**TASK DIRECTIONS:**
Please return every line of the material below unchanged, character for character.

**DATA SHOWN:**

········

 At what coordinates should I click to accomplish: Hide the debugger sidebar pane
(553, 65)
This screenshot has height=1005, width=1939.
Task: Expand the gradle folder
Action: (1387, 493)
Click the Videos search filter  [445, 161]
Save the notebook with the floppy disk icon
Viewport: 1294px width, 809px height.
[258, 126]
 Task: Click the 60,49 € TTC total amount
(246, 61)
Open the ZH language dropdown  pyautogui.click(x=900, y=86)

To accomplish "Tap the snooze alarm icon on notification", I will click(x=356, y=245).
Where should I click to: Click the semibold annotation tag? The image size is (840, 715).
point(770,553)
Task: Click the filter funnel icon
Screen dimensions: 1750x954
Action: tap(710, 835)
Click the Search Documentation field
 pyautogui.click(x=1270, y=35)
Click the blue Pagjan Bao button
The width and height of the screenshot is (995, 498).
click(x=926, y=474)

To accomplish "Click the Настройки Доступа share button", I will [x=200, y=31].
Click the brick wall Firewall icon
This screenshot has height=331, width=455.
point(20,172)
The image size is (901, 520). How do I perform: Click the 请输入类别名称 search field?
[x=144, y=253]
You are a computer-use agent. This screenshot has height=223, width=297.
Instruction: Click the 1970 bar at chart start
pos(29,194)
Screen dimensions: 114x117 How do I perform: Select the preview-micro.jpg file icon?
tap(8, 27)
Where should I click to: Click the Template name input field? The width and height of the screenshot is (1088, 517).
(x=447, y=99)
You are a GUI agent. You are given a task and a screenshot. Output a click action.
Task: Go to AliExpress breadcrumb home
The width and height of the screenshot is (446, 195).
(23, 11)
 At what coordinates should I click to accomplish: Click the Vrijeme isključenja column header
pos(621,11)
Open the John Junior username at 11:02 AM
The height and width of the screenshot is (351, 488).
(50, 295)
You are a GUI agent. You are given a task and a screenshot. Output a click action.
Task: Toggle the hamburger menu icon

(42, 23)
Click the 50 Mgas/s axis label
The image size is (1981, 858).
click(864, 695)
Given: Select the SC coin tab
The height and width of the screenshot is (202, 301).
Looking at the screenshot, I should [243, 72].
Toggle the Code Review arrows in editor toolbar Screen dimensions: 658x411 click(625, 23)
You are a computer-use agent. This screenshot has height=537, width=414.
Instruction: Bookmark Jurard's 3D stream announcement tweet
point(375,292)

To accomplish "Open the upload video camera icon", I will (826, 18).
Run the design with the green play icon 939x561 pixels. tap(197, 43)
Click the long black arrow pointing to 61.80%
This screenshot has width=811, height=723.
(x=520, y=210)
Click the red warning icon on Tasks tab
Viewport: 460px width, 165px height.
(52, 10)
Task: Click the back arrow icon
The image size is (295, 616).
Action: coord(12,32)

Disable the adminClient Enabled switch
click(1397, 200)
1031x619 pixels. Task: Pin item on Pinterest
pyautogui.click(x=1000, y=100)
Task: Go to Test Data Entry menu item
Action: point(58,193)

········

**SOLVED EXERCISE:**
 At what coordinates should I click to accomplish: Hide the debugger sidebar pane
(553, 65)
This screenshot has height=1005, width=1939.
Task: Expand the gradle folder
Action: (1387, 493)
Click the Videos search filter  [445, 161]
Save the notebook with the floppy disk icon
Viewport: 1294px width, 809px height.
[258, 126]
 Task: Click the 60,49 € TTC total amount
(246, 61)
Open the ZH language dropdown  pyautogui.click(x=900, y=86)

To accomplish "Tap the snooze alarm icon on notification", I will click(x=356, y=245).
Where should I click to: Click the semibold annotation tag? The image size is (840, 715).
point(770,553)
Task: Click the filter funnel icon
Screen dimensions: 1750x954
Action: tap(710, 835)
Click the Search Documentation field
 pyautogui.click(x=1270, y=35)
Click the blue Pagjan Bao button
The width and height of the screenshot is (995, 498).
click(x=926, y=474)

To accomplish "Click the Настройки Доступа share button", I will [x=200, y=31].
Click the brick wall Firewall icon
This screenshot has height=331, width=455.
point(20,172)
The image size is (901, 520). How do I perform: Click the 请输入类别名称 search field?
[x=144, y=253]
You are a computer-use agent. This screenshot has height=223, width=297.
Instruction: Click the 1970 bar at chart start
pos(29,194)
Screen dimensions: 114x117 How do I perform: Select the preview-micro.jpg file icon?
tap(8, 27)
Where should I click to: Click the Template name input field? The width and height of the screenshot is (1088, 517).
(x=447, y=99)
You are a GUI agent. You are given a task and a screenshot. Output a click action.
Task: Go to AliExpress breadcrumb home
The width and height of the screenshot is (446, 195).
(23, 11)
 At what coordinates should I click to accomplish: Click the Vrijeme isključenja column header
pos(621,11)
Open the John Junior username at 11:02 AM
The height and width of the screenshot is (351, 488).
(50, 295)
You are a GUI agent. You are given a task and a screenshot. Output a click action.
Task: Toggle the hamburger menu icon

(42, 23)
Click the 50 Mgas/s axis label
The image size is (1981, 858).
click(864, 695)
Given: Select the SC coin tab
The height and width of the screenshot is (202, 301).
Looking at the screenshot, I should [243, 72].
Toggle the Code Review arrows in editor toolbar Screen dimensions: 658x411 click(625, 23)
You are a computer-use agent. This screenshot has height=537, width=414.
Instruction: Bookmark Jurard's 3D stream announcement tweet
point(375,292)

To accomplish "Open the upload video camera icon", I will (826, 18).
Run the design with the green play icon 939x561 pixels. tap(197, 43)
Click the long black arrow pointing to 61.80%
This screenshot has width=811, height=723.
(x=520, y=210)
Click the red warning icon on Tasks tab
Viewport: 460px width, 165px height.
(52, 10)
Task: Click the back arrow icon
The image size is (295, 616).
Action: coord(12,32)

Disable the adminClient Enabled switch
click(1397, 200)
1031x619 pixels. Task: Pin item on Pinterest
pyautogui.click(x=1000, y=100)
Task: Go to Test Data Entry menu item
Action: point(58,193)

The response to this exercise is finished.